I just read a comment from someone that believes if you aren't an advocate of firearms for self-defense purposes, you have no business studying, practicing or promoting Filipino Martial Arts.

Do you personally believe this to be true?


----------



## Carol (Jul 10, 2007)

Personally I haven't seen a firearms focus.  I don't train with mock guns, or practice pistol-whipping, or hear of times when we're encouraged to train with a blue gun in a concealed holster to get the feel for the restrictions of movement.  But, I'm also a relative noobie.


----------



## Andy Moynihan (Jul 10, 2007)

The vibe I get is that to train with weapons of one kind but denounce weapons of another kind is hypocrisy, and this angle I agree with.


----------



## arnisador (Jul 10, 2007)

Andy Moynihan said:


> The vibe I get is that to train with weapons of one kind but denounce weapons of another kind is hypocrisy, and this angle I agree with.



Yeah, that's my thought too.


----------



## Guro Harold (Jul 10, 2007)

Carol Kaur said:


> I just read a comment from someone that believes if you aren't an advocate of firearms for self-defense purposes, you have no business studying, practicing or promoting Filipino Martial Arts.
> 
> Do you personally believe this to be true?

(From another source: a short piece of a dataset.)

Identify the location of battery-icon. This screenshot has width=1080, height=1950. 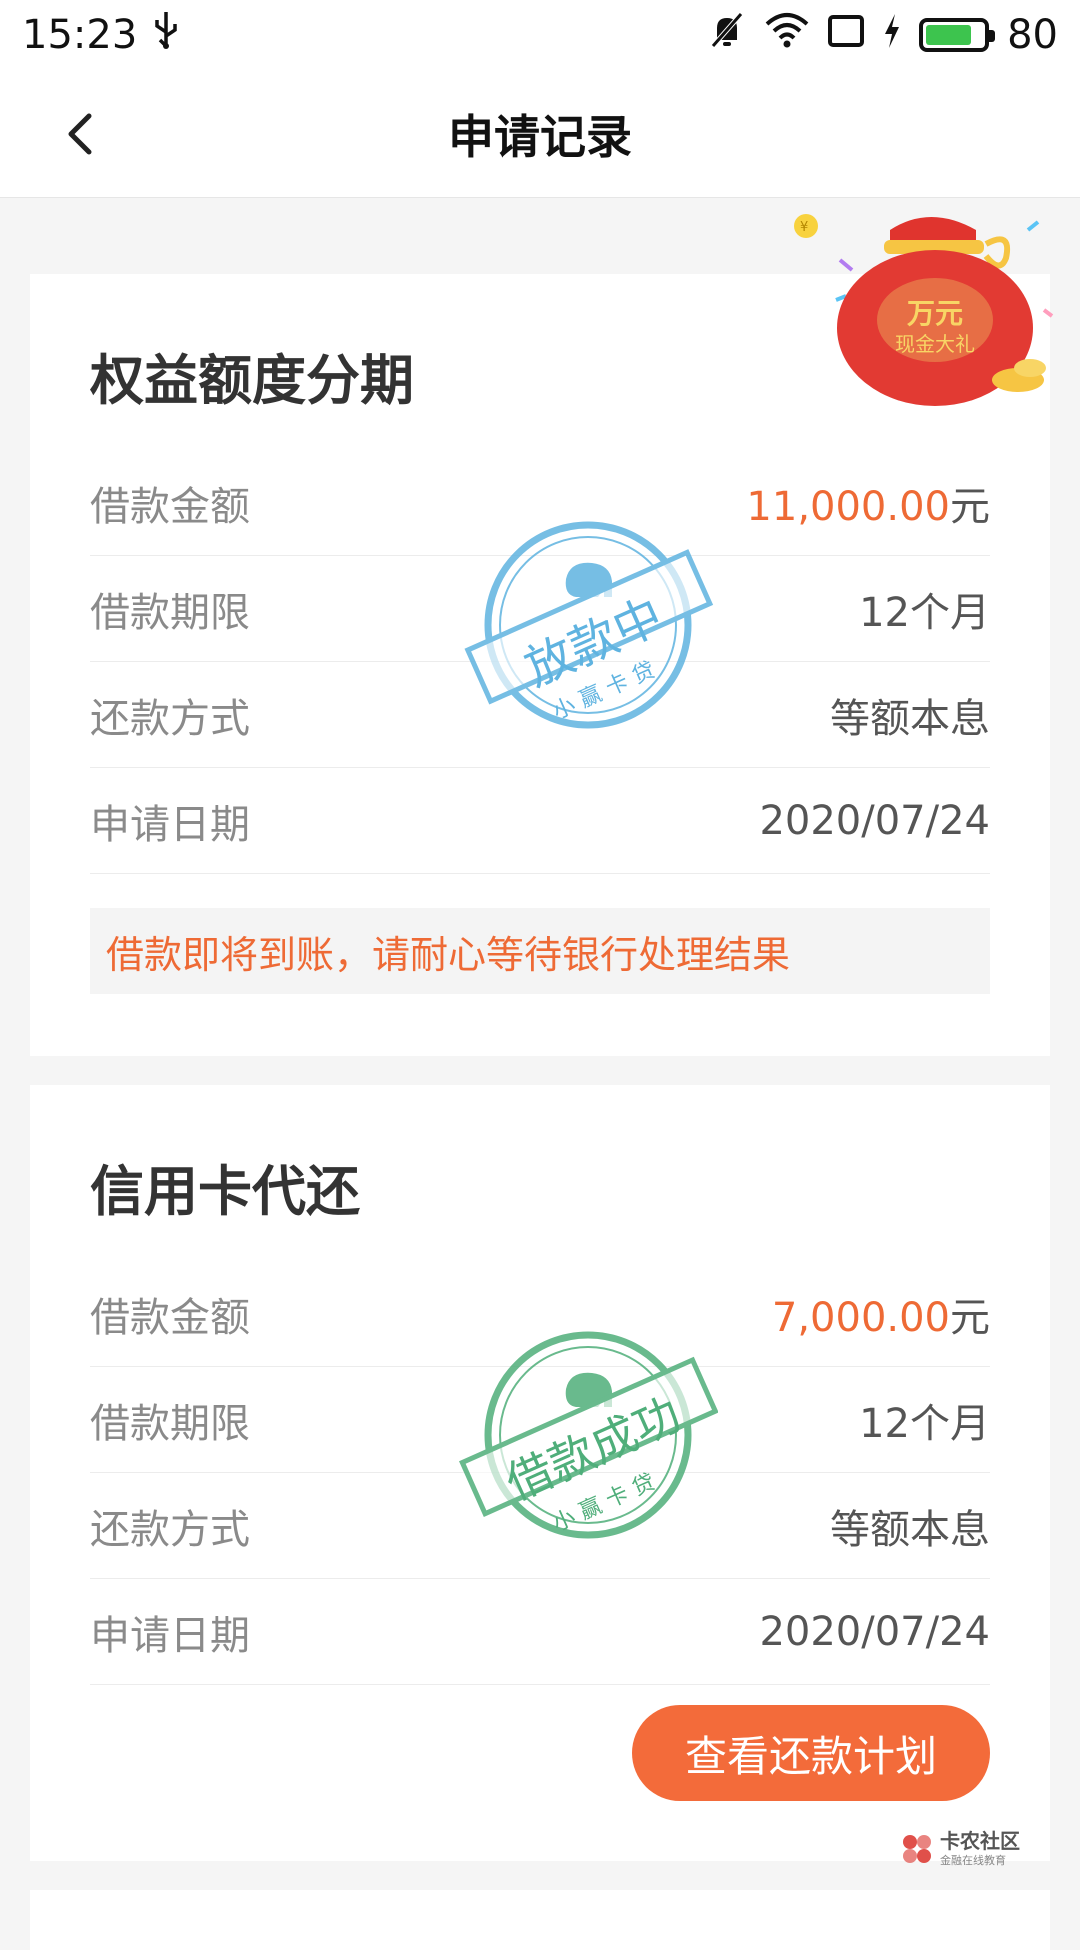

I can understand this point of view to a degree in the field of combatives.


----------



## Bumblebee (Aug 9, 2007)

Andy Moynihan said:


> The vibe I get is that to train with weapons of one kind but denounce weapons of another kind is hypocrisy, and this angle I agree with.


 
After reading "if you aren't an advocate of firearms for self-defense purposes, you have no business studying, practicing or promoting Filipino Martial Arts." I thought, and still think that's a pretty dumb statement.  What if the practitioner just wants to learn it because they think it's fun not necessarily for self-defense or anything like that.  After reading your (Andy Mynihan's) post I sort of understand now.  It's true to learn these weapons, but neglect others, that doesn't make much sense.  However, I still disagree with the original statement, because I believe that you should be able to study, practice, and promote whatever you want.


----------